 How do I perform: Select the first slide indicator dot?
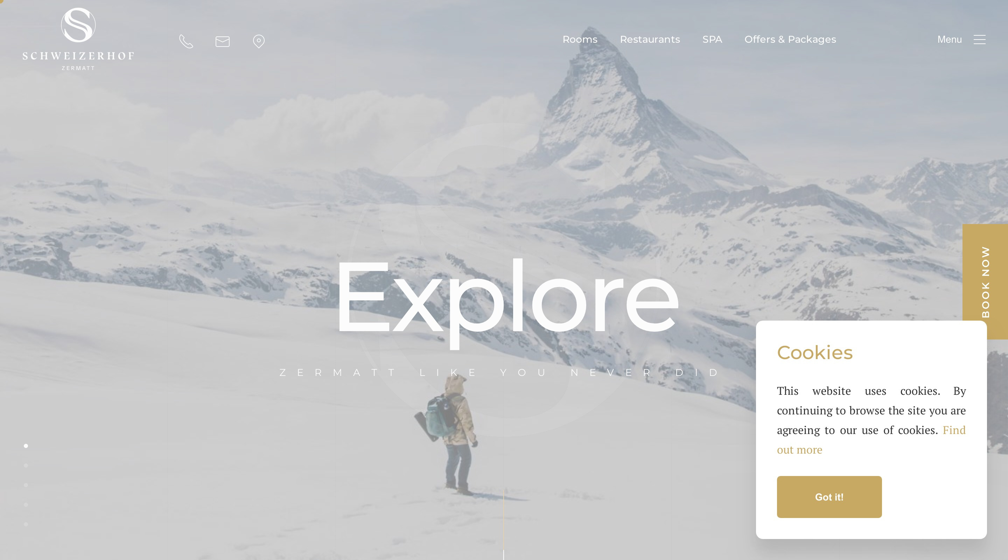pos(26,446)
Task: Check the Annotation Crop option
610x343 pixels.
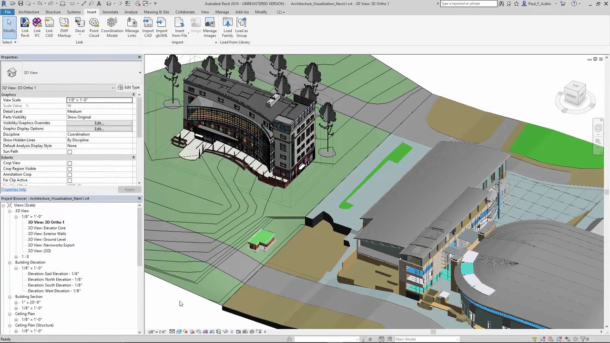Action: point(70,175)
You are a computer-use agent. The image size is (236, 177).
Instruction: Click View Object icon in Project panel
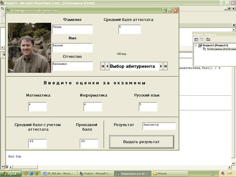[x=201, y=40]
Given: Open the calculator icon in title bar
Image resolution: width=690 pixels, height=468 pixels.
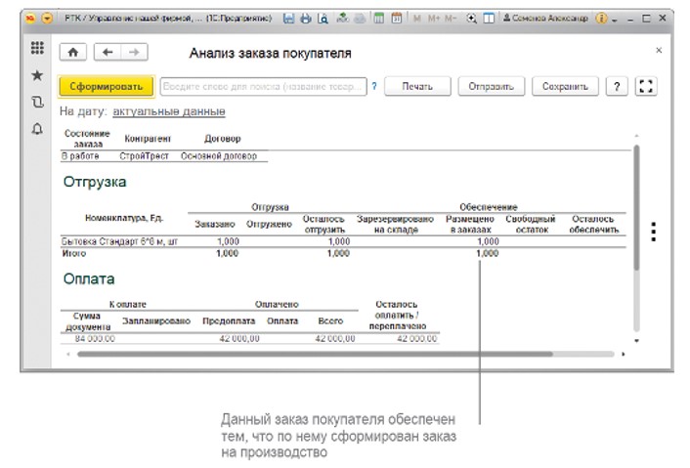Looking at the screenshot, I should [378, 19].
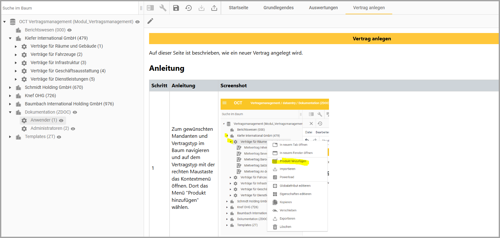Toggle eye icon next to Administratoren (2)
500x238 pixels.
coord(73,129)
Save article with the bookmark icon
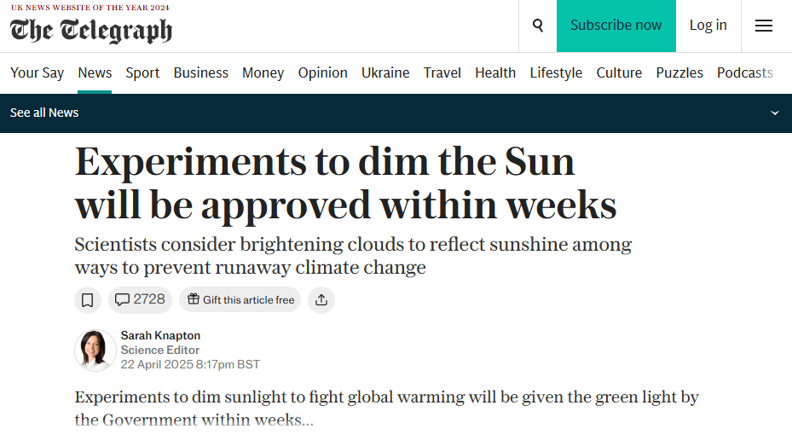The height and width of the screenshot is (446, 792). (x=87, y=300)
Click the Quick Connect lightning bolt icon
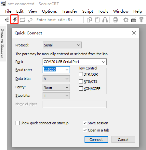 point(15,20)

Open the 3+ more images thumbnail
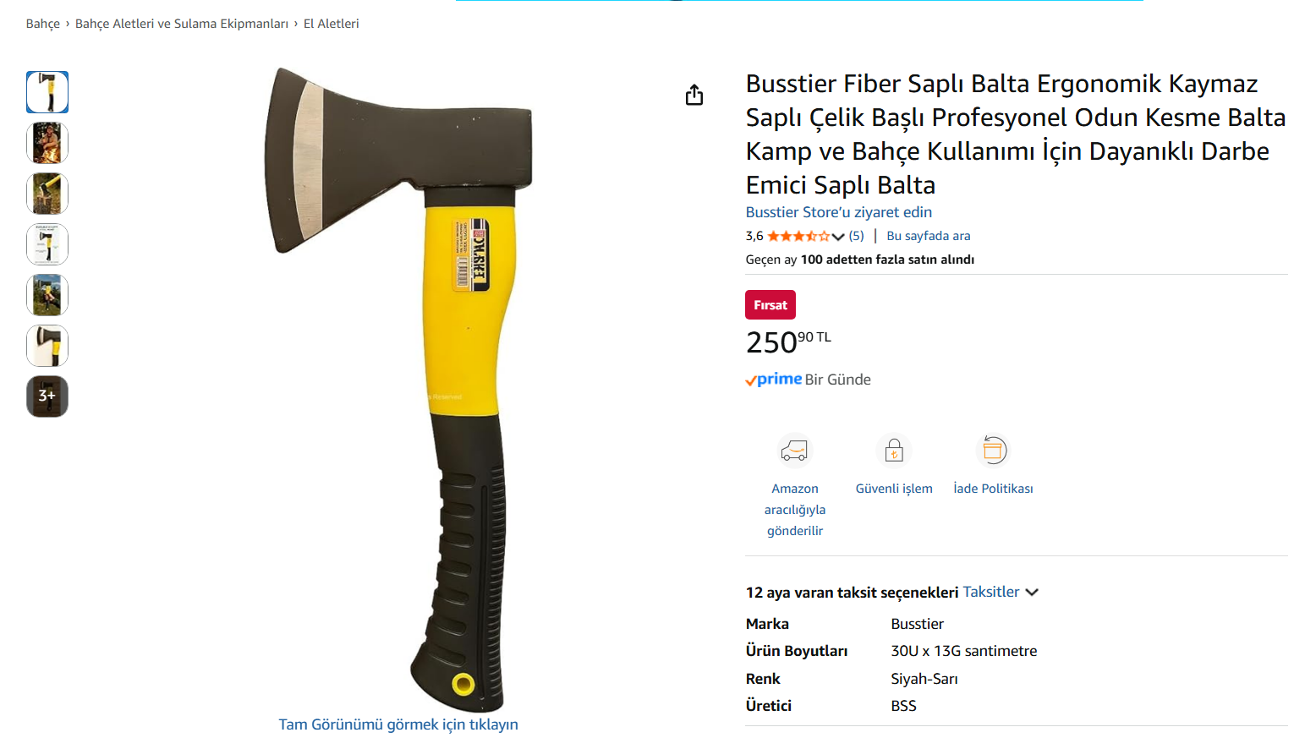[47, 396]
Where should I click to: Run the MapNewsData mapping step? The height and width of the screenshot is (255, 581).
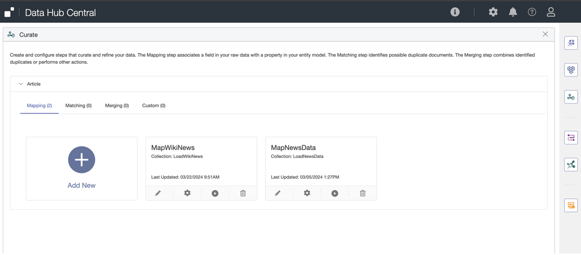click(335, 193)
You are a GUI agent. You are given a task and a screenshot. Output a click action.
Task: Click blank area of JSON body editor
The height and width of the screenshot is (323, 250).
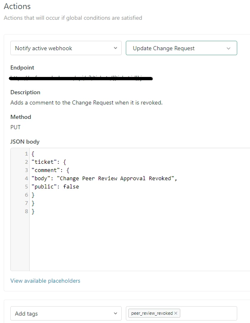(x=136, y=243)
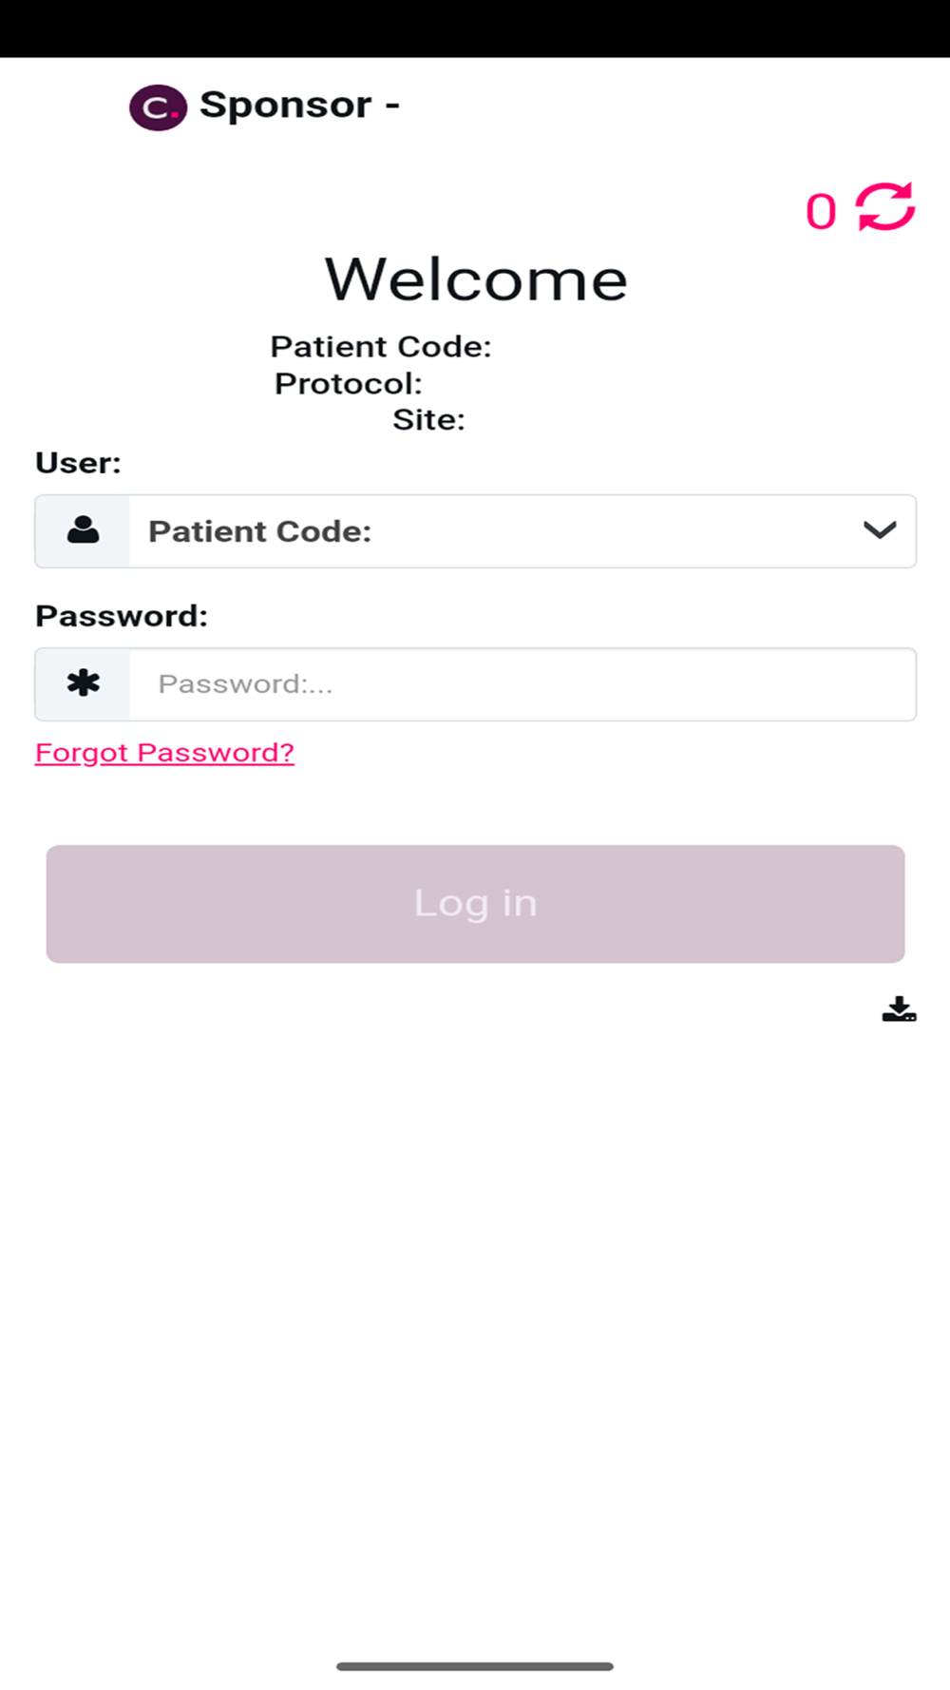The height and width of the screenshot is (1690, 950).
Task: Focus the Password input field
Action: pyautogui.click(x=523, y=684)
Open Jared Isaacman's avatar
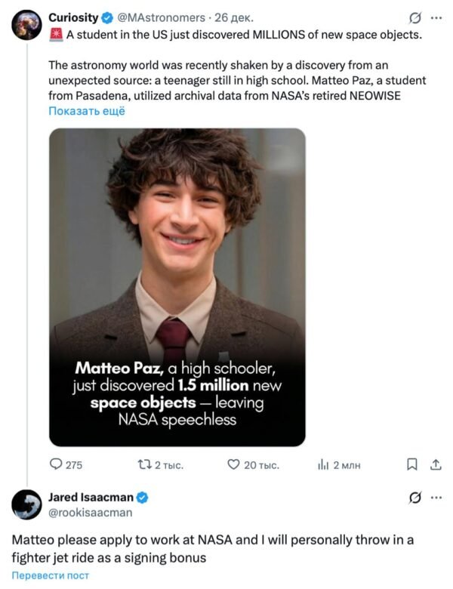This screenshot has width=453, height=589. [x=26, y=504]
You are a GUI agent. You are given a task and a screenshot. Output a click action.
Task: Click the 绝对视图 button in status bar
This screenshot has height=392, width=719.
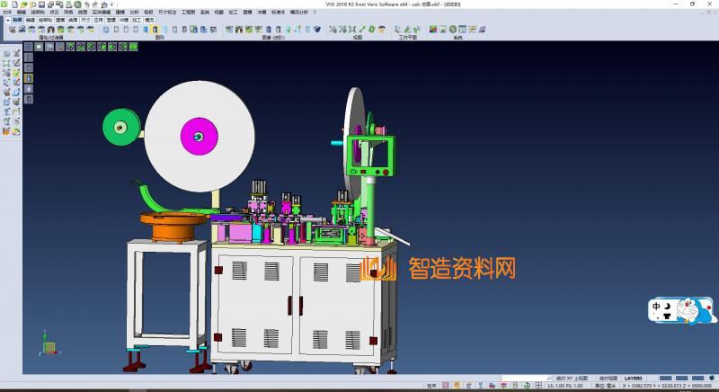609,379
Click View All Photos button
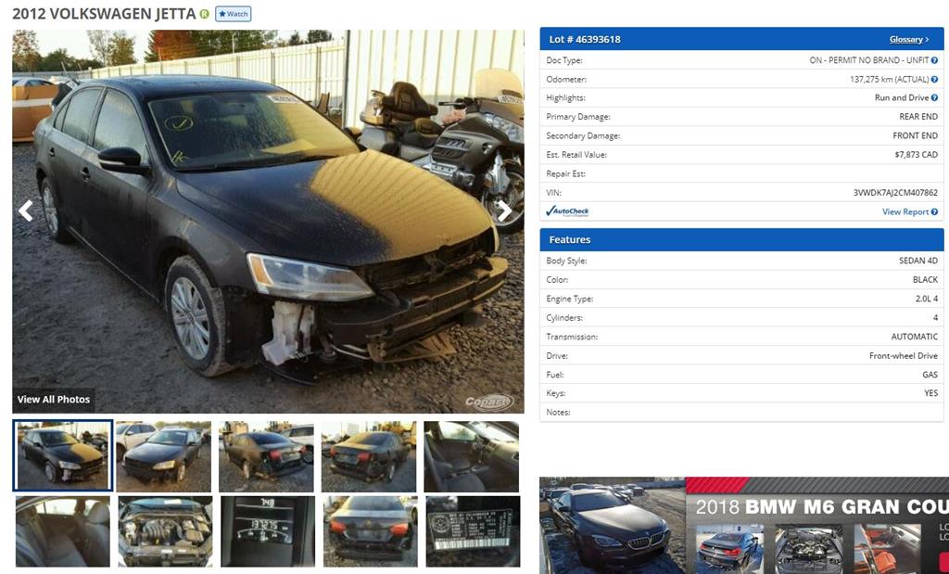Screen dimensions: 949x574 click(53, 400)
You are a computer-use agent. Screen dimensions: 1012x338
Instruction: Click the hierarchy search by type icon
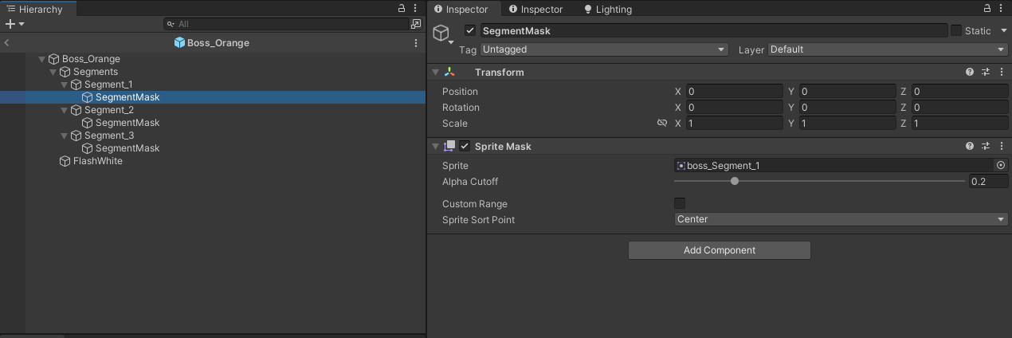click(415, 25)
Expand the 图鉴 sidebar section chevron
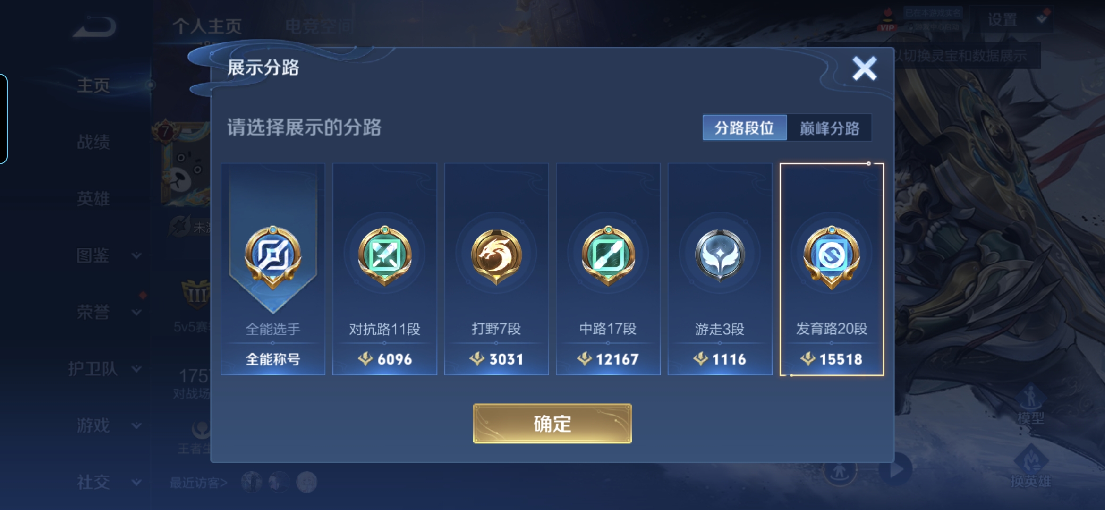The image size is (1105, 510). click(x=137, y=255)

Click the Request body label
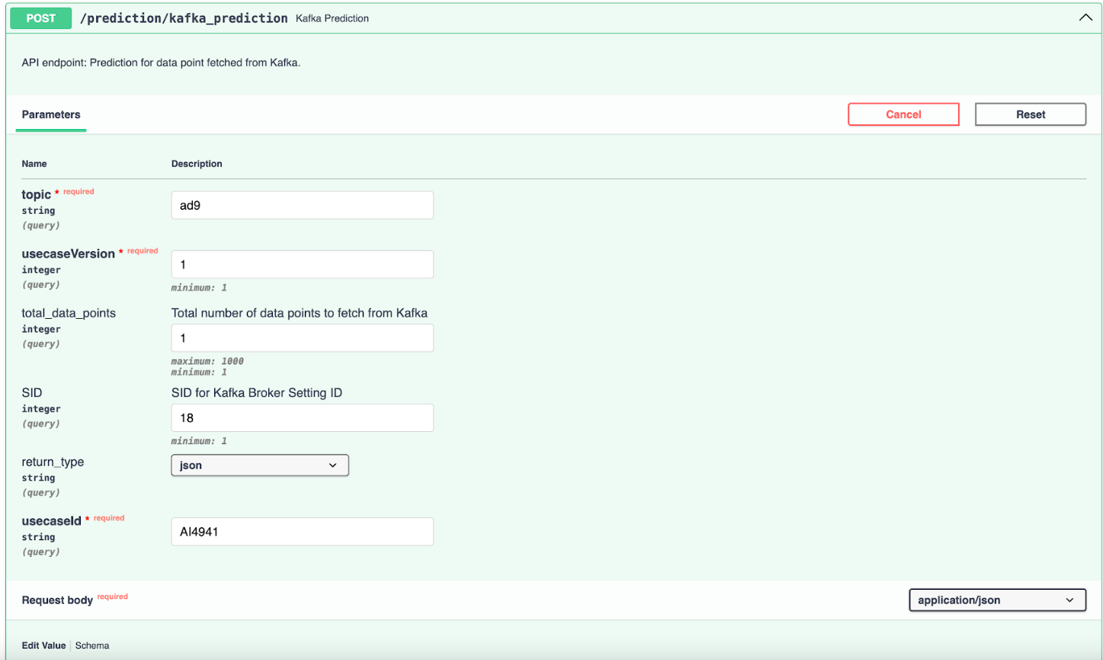point(57,600)
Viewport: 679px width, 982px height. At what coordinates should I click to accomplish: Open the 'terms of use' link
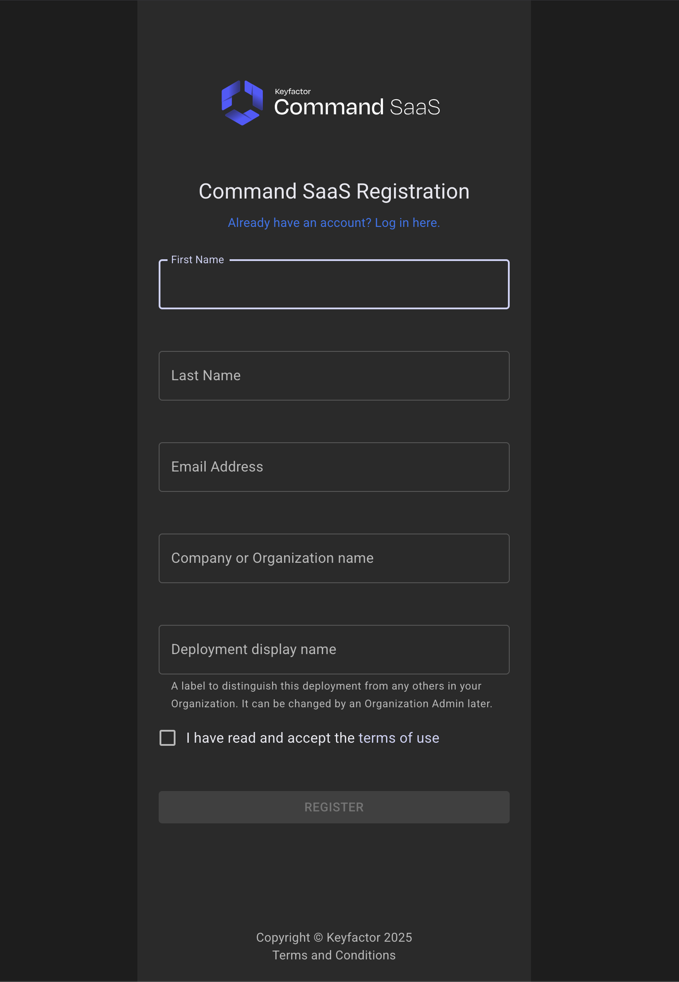click(x=398, y=738)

━━━━━━━━

Render the material above, from the line containing "Expand the 图鉴 sidebar section chevron" through the end, as a two-column CSV with the headers instruction and response. Each request gets one row, with its text and its answer each in a single quoted field and any line breaks replaced by spaces, and the pictures are left out.

Exercise answer
instruction,response
"Expand the 图鉴 sidebar section chevron","The image size is (1105, 510). click(x=137, y=255)"
"Click the Request body label","point(57,600)"
"Viewport: 679px width, 982px height. At what coordinates should I click to accomplish: Open the 'terms of use' link","click(x=398, y=738)"